> _What is required_:
Take the entries below and print all of them exactly, please.

Excerpted data START

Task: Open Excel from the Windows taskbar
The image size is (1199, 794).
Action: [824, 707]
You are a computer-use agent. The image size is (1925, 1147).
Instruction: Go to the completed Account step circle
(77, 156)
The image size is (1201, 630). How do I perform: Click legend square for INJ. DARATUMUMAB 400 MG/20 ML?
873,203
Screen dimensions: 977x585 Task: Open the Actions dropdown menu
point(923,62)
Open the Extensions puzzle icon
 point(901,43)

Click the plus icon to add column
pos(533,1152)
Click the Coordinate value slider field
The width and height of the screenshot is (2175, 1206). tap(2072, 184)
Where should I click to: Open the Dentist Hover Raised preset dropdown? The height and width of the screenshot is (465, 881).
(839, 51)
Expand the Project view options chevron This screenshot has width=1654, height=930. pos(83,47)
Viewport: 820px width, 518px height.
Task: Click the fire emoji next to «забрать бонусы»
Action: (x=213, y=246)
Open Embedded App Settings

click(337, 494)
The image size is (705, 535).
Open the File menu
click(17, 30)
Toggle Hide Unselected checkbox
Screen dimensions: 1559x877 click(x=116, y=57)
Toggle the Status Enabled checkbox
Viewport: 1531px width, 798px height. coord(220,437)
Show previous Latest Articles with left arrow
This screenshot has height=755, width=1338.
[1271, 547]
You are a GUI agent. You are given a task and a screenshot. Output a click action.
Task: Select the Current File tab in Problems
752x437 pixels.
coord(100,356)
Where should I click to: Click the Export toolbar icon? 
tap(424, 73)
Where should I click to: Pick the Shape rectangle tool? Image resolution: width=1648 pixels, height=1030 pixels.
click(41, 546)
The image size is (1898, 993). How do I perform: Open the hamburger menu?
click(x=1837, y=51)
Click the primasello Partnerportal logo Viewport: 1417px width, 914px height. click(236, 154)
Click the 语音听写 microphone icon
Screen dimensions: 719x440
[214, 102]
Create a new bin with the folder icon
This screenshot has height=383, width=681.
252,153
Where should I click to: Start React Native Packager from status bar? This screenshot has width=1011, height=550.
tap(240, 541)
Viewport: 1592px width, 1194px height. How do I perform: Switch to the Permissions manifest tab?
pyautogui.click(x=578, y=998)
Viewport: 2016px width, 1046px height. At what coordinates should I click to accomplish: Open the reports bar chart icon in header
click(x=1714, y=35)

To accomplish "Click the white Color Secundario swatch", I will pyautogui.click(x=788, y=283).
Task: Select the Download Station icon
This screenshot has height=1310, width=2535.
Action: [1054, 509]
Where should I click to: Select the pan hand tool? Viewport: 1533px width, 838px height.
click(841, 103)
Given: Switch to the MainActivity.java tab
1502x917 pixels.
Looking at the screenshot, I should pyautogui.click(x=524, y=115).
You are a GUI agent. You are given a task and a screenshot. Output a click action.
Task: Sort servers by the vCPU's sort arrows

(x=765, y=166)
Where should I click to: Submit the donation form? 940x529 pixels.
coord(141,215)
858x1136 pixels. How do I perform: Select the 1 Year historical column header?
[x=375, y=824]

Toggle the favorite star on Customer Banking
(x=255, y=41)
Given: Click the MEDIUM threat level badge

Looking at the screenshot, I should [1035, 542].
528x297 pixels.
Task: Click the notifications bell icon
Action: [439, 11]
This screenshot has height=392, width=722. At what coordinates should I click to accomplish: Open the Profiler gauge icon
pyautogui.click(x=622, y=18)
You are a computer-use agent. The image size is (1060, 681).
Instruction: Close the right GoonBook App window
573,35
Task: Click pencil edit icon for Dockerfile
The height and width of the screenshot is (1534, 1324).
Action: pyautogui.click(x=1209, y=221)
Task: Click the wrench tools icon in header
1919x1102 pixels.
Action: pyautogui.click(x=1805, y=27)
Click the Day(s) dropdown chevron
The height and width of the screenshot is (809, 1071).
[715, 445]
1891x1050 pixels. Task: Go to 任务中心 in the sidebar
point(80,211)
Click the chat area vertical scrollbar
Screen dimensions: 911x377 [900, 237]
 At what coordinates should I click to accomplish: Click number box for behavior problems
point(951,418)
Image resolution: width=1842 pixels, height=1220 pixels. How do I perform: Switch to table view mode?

Excerpted data END

> _Solution to this problem_:
Task: Open Excel from the Windows taskbar
The image size is (1199, 794).
Action: [824, 707]
You are a computer-use agent. The image size is (1925, 1147).
Instruction: Go to the completed Account step circle
(77, 156)
The image size is (1201, 630). How do I perform: Click legend square for INJ. DARATUMUMAB 400 MG/20 ML?
873,203
Screen dimensions: 977x585 Task: Open the Actions dropdown menu
point(923,62)
Open the Extensions puzzle icon
 point(901,43)

Click the plus icon to add column
pos(533,1152)
Click the Coordinate value slider field
The width and height of the screenshot is (2175, 1206). tap(2072, 184)
Where should I click to: Open the Dentist Hover Raised preset dropdown? The height and width of the screenshot is (465, 881).
(839, 51)
Expand the Project view options chevron This screenshot has width=1654, height=930. pos(83,47)
Viewport: 820px width, 518px height.
Task: Click the fire emoji next to «забрать бонусы»
Action: (x=213, y=246)
Open Embedded App Settings

click(337, 494)
The image size is (705, 535).
Open the File menu
click(17, 30)
Toggle Hide Unselected checkbox
Screen dimensions: 1559x877 click(x=116, y=57)
Toggle the Status Enabled checkbox
Viewport: 1531px width, 798px height. coord(220,437)
Show previous Latest Articles with left arrow
This screenshot has height=755, width=1338.
[1271, 547]
You are a GUI agent. You are given a task and a screenshot. Output a click action.
Task: Select the Current File tab in Problems
752x437 pixels.
coord(100,356)
Where should I click to: Click the Export toolbar icon? 
tap(424, 73)
Where should I click to: Pick the Shape rectangle tool? Image resolution: width=1648 pixels, height=1030 pixels.
click(41, 546)
The image size is (1898, 993). How do I perform: Open the hamburger menu?
click(x=1837, y=51)
Click the primasello Partnerportal logo Viewport: 1417px width, 914px height. click(236, 154)
Click the 语音听写 microphone icon
Screen dimensions: 719x440
[214, 102]
Create a new bin with the folder icon
This screenshot has height=383, width=681.
252,153
Where should I click to: Start React Native Packager from status bar? This screenshot has width=1011, height=550.
tap(240, 541)
Viewport: 1592px width, 1194px height. How do I perform: Switch to the Permissions manifest tab?
pyautogui.click(x=578, y=998)
Viewport: 2016px width, 1046px height. At what coordinates should I click to accomplish: Open the reports bar chart icon in header
click(x=1714, y=35)

To accomplish "Click the white Color Secundario swatch", I will pyautogui.click(x=788, y=283).
Task: Select the Download Station icon
This screenshot has height=1310, width=2535.
Action: [1054, 509]
Where should I click to: Select the pan hand tool? Viewport: 1533px width, 838px height.
click(841, 103)
Given: Switch to the MainActivity.java tab
1502x917 pixels.
Looking at the screenshot, I should pyautogui.click(x=524, y=115).
You are a GUI agent. You are given a task and a screenshot. Output a click action.
Task: Sort servers by the vCPU's sort arrows

(x=765, y=166)
Where should I click to: Submit the donation form? 940x529 pixels.
coord(141,215)
858x1136 pixels. How do I perform: Select the 1 Year historical column header?
[x=375, y=824]

Toggle the favorite star on Customer Banking
(x=255, y=41)
Given: Click the MEDIUM threat level badge

Looking at the screenshot, I should [1035, 542].
528x297 pixels.
Task: Click the notifications bell icon
Action: [439, 11]
This screenshot has height=392, width=722. At what coordinates should I click to accomplish: Open the Profiler gauge icon
pyautogui.click(x=622, y=18)
You are a computer-use agent. The image size is (1060, 681).
Instruction: Close the right GoonBook App window
573,35
Task: Click pencil edit icon for Dockerfile
The height and width of the screenshot is (1534, 1324).
Action: pyautogui.click(x=1209, y=221)
Task: Click the wrench tools icon in header
1919x1102 pixels.
Action: pyautogui.click(x=1805, y=27)
Click the Day(s) dropdown chevron
The height and width of the screenshot is (809, 1071).
[715, 445]
1891x1050 pixels. Task: Go to 任务中心 in the sidebar
point(80,211)
Click the chat area vertical scrollbar
Screen dimensions: 911x377 [900, 237]
 At what coordinates should I click to accomplish: Click number box for behavior problems
point(951,418)
Image resolution: width=1842 pixels, height=1220 pixels. How do I perform: Switch to table view mode?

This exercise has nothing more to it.